Fane's Anglo-Spanish naval expedition struck first on 10 September. An amphibious force rowed ashore at Begur and captured 50 men and a coastal artillery emplacement. Alerted by this raid, General of Brigade François Xavier de Schwarz ordered his coastal units to beef up their defenses. His brigade comprised two battalions each of the 5th Confederation of the Rhine (Anhalt-Lippe) and 6th Confederation of the Rhine (Schwarzburg-Waldeck-Reuss) Regiments. The brigade numbered 1,700 men with 18 artillery pieces. Schwarz posted 800 men and his headquarters at La Bisbal d'Empordà while the remainder of the brigade was spread out to defend Begur, Calonge, Palamós, and Sant Feliu de Guíxols. Still undetected, O'Donnell arrived at the village of Vidreres with 6,000 foot soldiers and 400 cavalrymen on 13 September 1810. Another authority counted 6,600 men in the Spanish force, including the Kayser Swiss Regiment, Numancia Dragoons, and miquelets.

On the morning of the 14th, O'Donnell attacked La Bisbal in overwhelming force. As his pickets were driven in, Schwarz sent a courier with orders to his detachments to concentrate. Shortly afterward, La Bisbal was surrounded and its defenders fell back to an old castle. Unfortunately, the structure was dominated by a nearby hill and a church tower from which snipers picked off a few Germans during the day. Schwarz held out until evening; he surrendered after the Spanish began massing for an assault. The French commander did not put up much of a battle, losing only one officer and four men killed, and three officers and 16 rank and file wounded.

While the action in La Bisbal was going on, Schwarz's other outposts were being snapped up. Fane and Doyle landed their troops at Palamós and captured it. Colonel Aldea's column overran Calonge while Colonel Fleires's column seized Sant Feliu. Rouyer at Girona was unable to intervene because O'Donnell called out the local miquelets to harass his garrison. Schwarz, two colonels, 56 officers, 1,183 men, and 17 guns were captured for a total of 1,242 prisoners. The Germans also lost approximately 400 killed and wounded. Spanish losses were not reported but were probably light. However, they included O'Donnell who was badly wounded in the foot at La Bisbal. The Spanish general and the German prisoners were taken aboard Fane's squadron before it sailed back to Tarragona.
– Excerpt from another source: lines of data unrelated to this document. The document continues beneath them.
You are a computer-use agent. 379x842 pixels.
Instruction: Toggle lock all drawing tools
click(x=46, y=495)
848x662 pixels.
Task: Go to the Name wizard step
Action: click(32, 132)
Schwarz was held in captivity until the end of the war in 1814. A number of German prisoners were transported to Edinburgh, with the officers being paroled to various towns in the Scottish Borders, including some who joined the Masonic lodge in Hawick. O'Donnell's wound became infected and he nearly died before being sent to Majorca to recover. Until his injury healed, the high command in Catalonia passed into the less capable hands of Lieutenant General Miguel Iranzo. O'Donnell later received the title 1st Count of la Bisbal in recognition of his victory.

==Aftermath==
Campoverde took command of the land force and headed north past Girona before Rouyer or Baraguey d'Hilliers could react. He captured Puigcerdà in the Cerdanya and crossed the Pyrenees into France. His troops clashed with the garrison of Mont-Louis and extorted funds from French villages. Recrossing the border, Campoverde's division moved down the Segre River valley and took position at Calaf and Cardona.

Because he was so isolated from northern Catalonia by the guerillas, MacDonald did not hear of the La Bisbal disaster until three weeks later. Nevertheless, he initially maintained his position in support of Suchet. By holding his ground MacDonald nullified O'Donnell's strategy. Other events would finally distract the marshal from his position in the south.

When Campoverde moved south to Cardona, the marshal took two French and two Italian brigades to attack him. An Italian brigade attacked at once on 18 October and took a beating. MacDonald declined to press his enemies further because provisions in Barcelona were getting low. Instead he lumbered off to Girona so he could protect his supply convoys. Suchet was not able to begin the Siege of Tortosa until 16 December 1810.